Lifestyle, Aspiration and Fashion:
- Critiques in France were the first to take film seriously, and they viewed it as an art form
- There are different ways of trying to understand how film works: firstly by taking the director and what all of their films have in common eg. Theatrically, in terms of cinematography. Secondly by stage and thirdly through fashion and the ‘stars’
- “Fight Club” –manipulations of consumption
- “Some like it Hot” with Marilyn Monroe in 1959. Director wrote the lines of dialogue for Marilyn herself as she was such a big star at the time. The dialogue for her character was constructed around her as a star of Hollywood.
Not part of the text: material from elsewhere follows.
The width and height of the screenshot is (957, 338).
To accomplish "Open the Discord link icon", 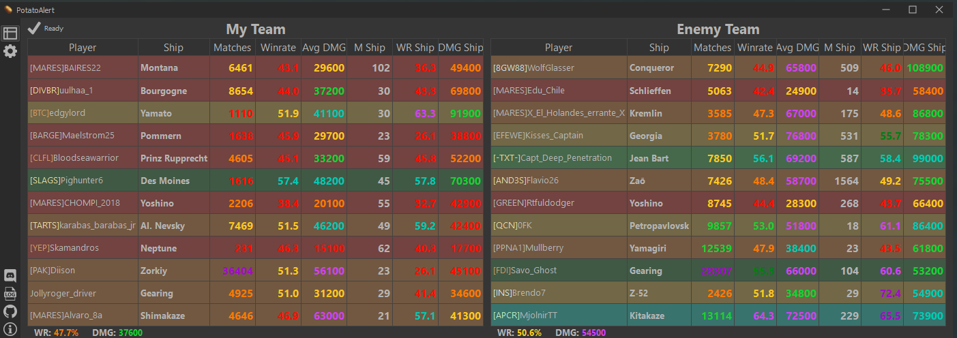I will tap(10, 276).
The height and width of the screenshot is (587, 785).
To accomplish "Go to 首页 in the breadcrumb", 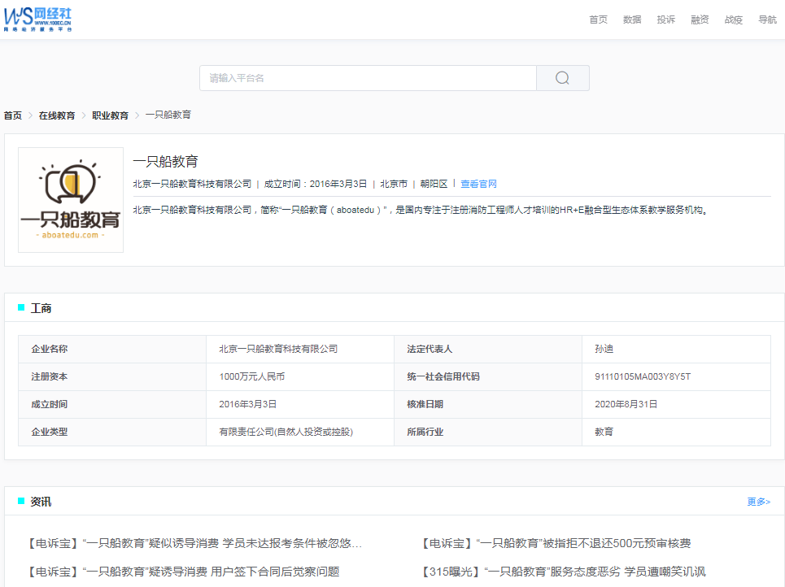I will [x=13, y=115].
Marilyn Monroe in "Some like it Hot"
Conceptual Dualities:
- Consumption-manipulation/agency
- Film Studies-text/audience
- passive/active
- Stardom-Stars as manufactured commodities and social models/ stars as producers and communicators of meanings, ideologies, desires and pleasures. Conflicting ideas around stardom.
- "Human body on screen ignites the desires of moviegoers. The actor’s performance provides an essential pleasure in the film-viewing experience. The star’s image dominates movie posters and appears on dozens of magazine covers; it is clearly on of the principle commodities that is used to market a film to an audience." (Butler, J. 1998 'Hollywood and the Star System')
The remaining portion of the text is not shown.